А ночью радовалась его торопливой любви. В свои восемнадцать он был уже два раза женат. Во всем этом имелся какой-то больший, еще не расшифрованный Розой, антихристианский смысл. Не Соломон и Суламифь, а только Соломон. Не всепрощение, а вседелание. «Становись, земляки!» И люди сами выстраивались в ряд, покорно ожидая своего падения в землю. Многие кричали, плакали, как дети просили невозможного для них прощения, но Роза любила тот миг, когда люди вдруг замолкали, готовые принять смерть. Наступившей тишиной и особой прозрачностью мира смерть уже давала знать о своем приближении. Иногда Розе казалось, что в тонкой игре света и поднимавшегося от земли пара виден ее огромный, распахнутый под притихшим человеком рот.
Роза до сих пор воевала, искала врагов, поэтому на октябрьские утренники в школу и детский сад ее не приглашали.
Валька
– А ты знаешь, – сказал Сашка, – чтобы стать октябренком, надо убить свою бабку? Ну или тетку хотя бы. Кому как повезет.

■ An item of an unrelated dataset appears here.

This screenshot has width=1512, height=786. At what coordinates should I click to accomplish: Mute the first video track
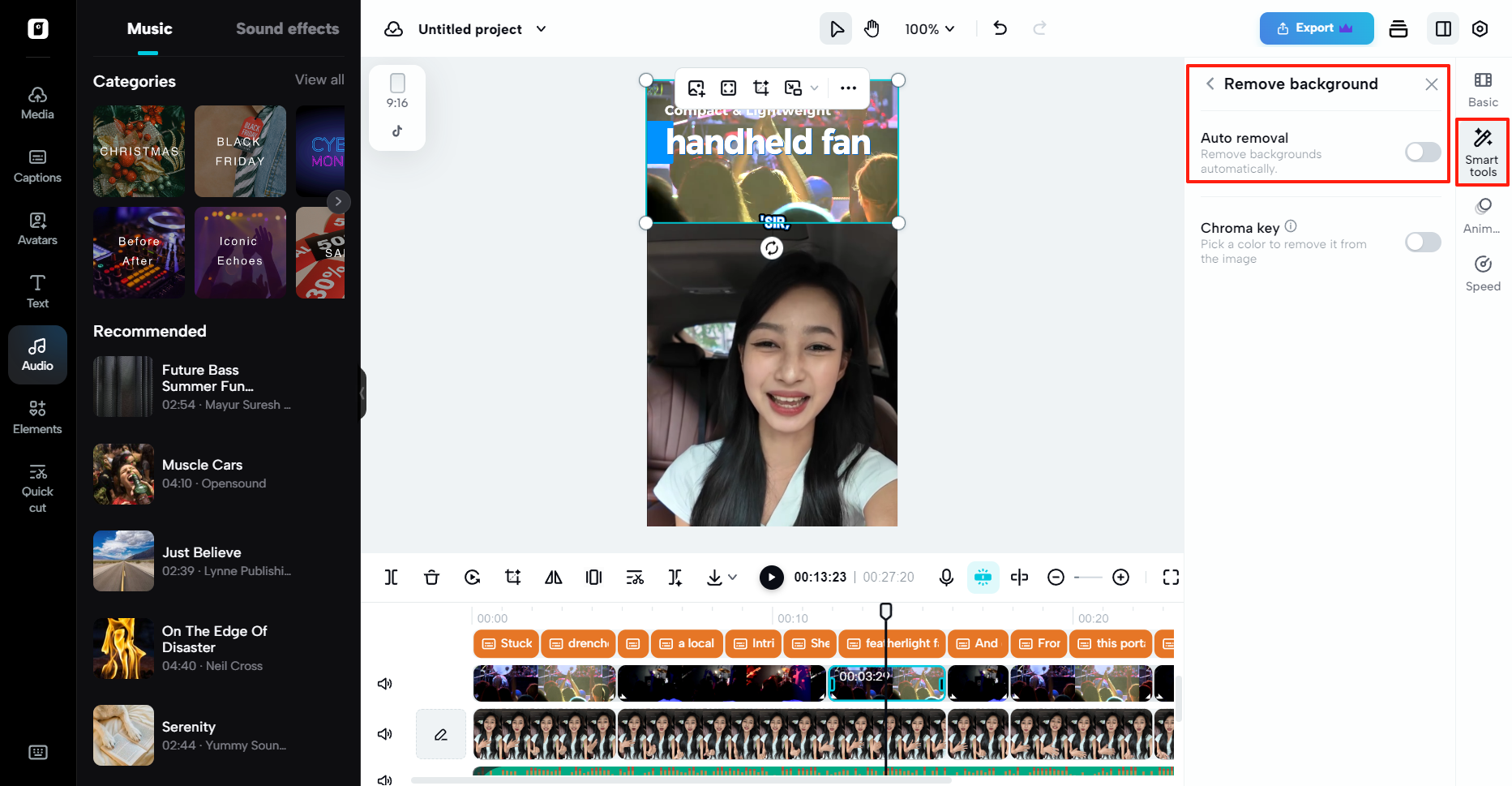coord(385,683)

– Это еще зачем? – спросил я.
Сашка отогнал пчел от носа:
– Молодая поросль должна быть с характером. Других в октябрята не берут. Вот ты, например, сможешь?
Варенье попало мне не в то горло, и я закашлялся.
– А я смогу, – сказал Сашка.
В этом году его должны были взять в первый класс.
– Доктор Свиридов к тебе приходил? – спросил я.
– Приходил, – Сашке было приятно, что все вдруг к нему стали ходить.
– А он про что спрашивал?
– Про Гидру. Спрашивал, большое озеро или маленькое.
– Я и сам знаю, что маленькое.
– Дурак ты, Валька, – с чувством сладкого превосходства усмехнулся Сашка. – Ленка рассказывала, что оно теперь огромное, как море. И на дальнем берегу синие горы.
– Ты сам видел?
– Не-а… Мне Розу не с кем оставить. Но чтобы его увидеть, надо идти по кукольной дорожке, а не так шаляй-валяй.
Я не успел удивиться услышанному, потому что вспомнил про забытую в бидоне сандальку и побежал – по садам и грядкам. Перелезал через заборы, чтобы срезать.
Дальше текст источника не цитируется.